Oh, and Derpycore from the table above is the bricked Windows 10 (originally 8) laptop I alluded to at the beginning of this post. It was a Sony Vaio that belonged to someone else (who wasn’t using it) which I borrowed last year when I needed a mobile computing device, since Reicore hasn’t been fit for that purpose for about 4 years with its decayed battery and broken and glitchy keyboard and touchpad. After months of semi-regular use for Windows-specific tasks for which a VM wouldn’t suffice, one day last month it just decided to never power up again. No beeping, no blinking LEDs, nada. Kind of like Nanacore afterwards, it died in its sleep after a whole session without issues, the sole difference being that Derpy wouldn’t even try to wake up ever again. Just silent icy death. I figure that’s what i get for not giving it a more adequate name. I should probably make sure to give my next laptop a regal-sounding name so it will last me forever.

EDIT:

Blackcore died last year due to a capacitor malfunction when I was inspecting it for donating it to somebody else. Probably. I am not really sure what happened there, but after several attempts I at least managed to boot it up long enough to clone its (old-style PATA) hard disk and grab what little of value I could find in it. Afterwards it would power up with its fans at full speed and never reach POST. That makes three computer deaths in under 12 months.
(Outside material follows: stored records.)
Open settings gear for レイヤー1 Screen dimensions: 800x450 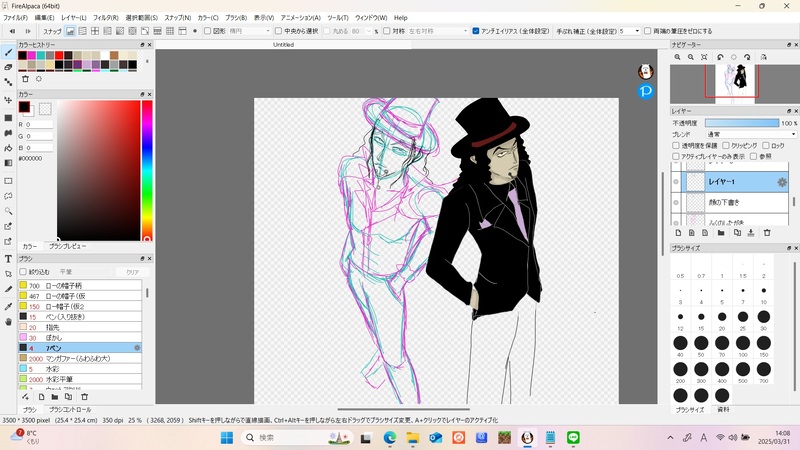point(783,182)
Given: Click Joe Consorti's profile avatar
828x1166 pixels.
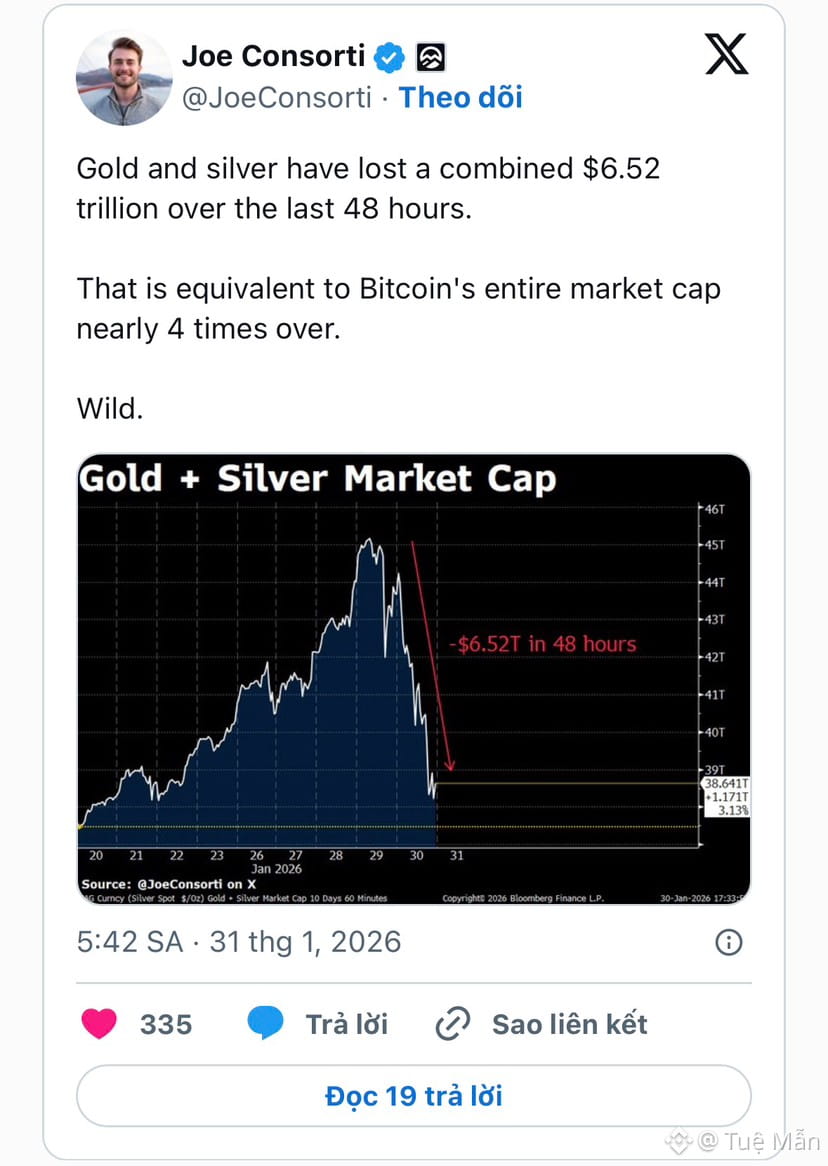Looking at the screenshot, I should tap(124, 78).
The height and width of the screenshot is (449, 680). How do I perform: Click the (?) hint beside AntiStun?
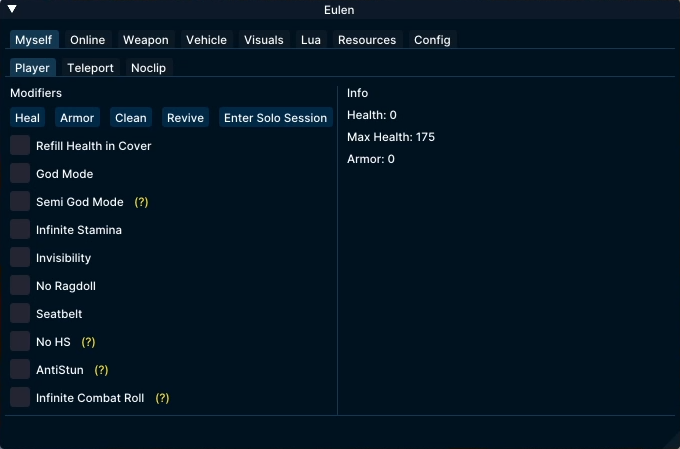[101, 370]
Finally, Unnamed Desktop #1 was last spotted outside my house circa August last year in a really poor state, accumulating rust and moss, so I’m fairly positive it’s now legally dead. I feel its loss more than Nanacore, strangely enough. It’s probably because it was my first proper computer ever. Does it count as a fourth death? I’m not sure.